Who needs it? Why do we need it? And, how do we get it?
As the days get shorter and we are spending less time in the sun we have to rely on foods and supplements for adequate Vitamin D levels. Vitamin D (the sunshine vitamin, although it is actually a hormone by definition) has many important functions in the body – in fact, it is necessary for the health of every cell in your body!
Vitamin D is a powerful contributor to a healthy immune system. It stimulates the body to manufacture a natural antimicrobial peptide (cathelicidin) which can attack pathogens, including viruses. The higher the concentration of cathelicidin, the more powerful the antiviral effects. Having optimal vitamin D levels can improve your mood, help regulate insulin and reduce pain in people who suffer from chronic pain conditions. It also can support heart and lung function.
But people just don’t get enough! In fact, according to Dr. Northrup, the average vitamin D level of women in the US is 29 ng/ml – below the optimal range of 40 to 60 ng/ml.
Know your numbers!
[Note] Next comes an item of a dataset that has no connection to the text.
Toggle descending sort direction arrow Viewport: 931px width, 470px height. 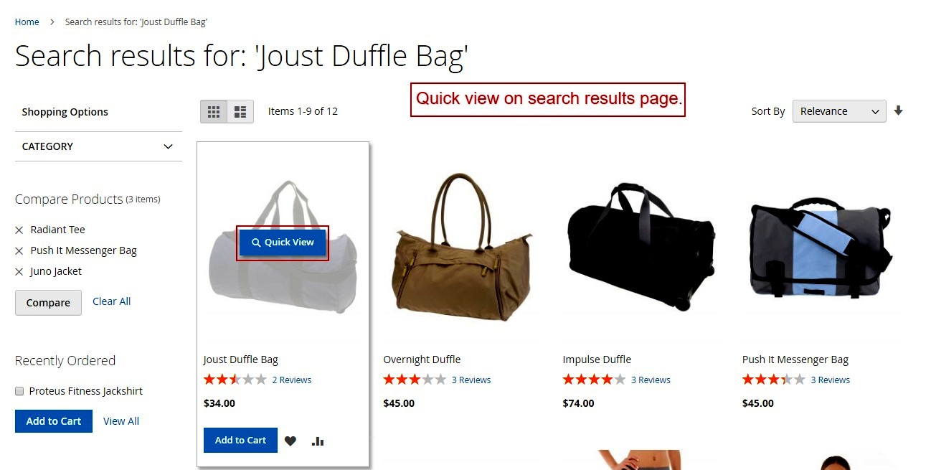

Ask your doctor for a simple blood test to find out your level (ask for the actual number) and then, if too low, adjust lifestyle, diet and supplementation to bring it up to optimal levels.
Vitamin D deficiency is common and is very hard to detect as the symptoms are subtle and are often attributed to other conditions like obesity, chronic fatigue, many cancers, depression, rheumatoid arthritis, diabetes, high blood pressure and osteoporosis – just to name a few!
So, what can you do? It is recommended to get 10 to 20 minutes of daily skin exposure to sunshine (not during peak times in the summer) without sunscreen per day and eat foods rich in vitamin D including cod liver oil, halibut oil, egg yolks, liver and cold-water fish. But if it is winter and you just can’t get adequate sunshine, supplementation may be recommended. I always add vitamin D3K2 to the family supplement list when October rolls around. It is really important to help keep that immune system functioning at its best!
It is also worth noting that as we age, capacity of skin to produce Vit D decreases by 25-50%.
When looking for a supplement, make sure you are buying Vitamin D as D3 (cholecalciferol), not as D2, its synthetic form. If you are taking high doses, try to find a supplement with K2 included in it as it helps to escort Vit D to where it is needed and prevents inappropriate buildup of calcium.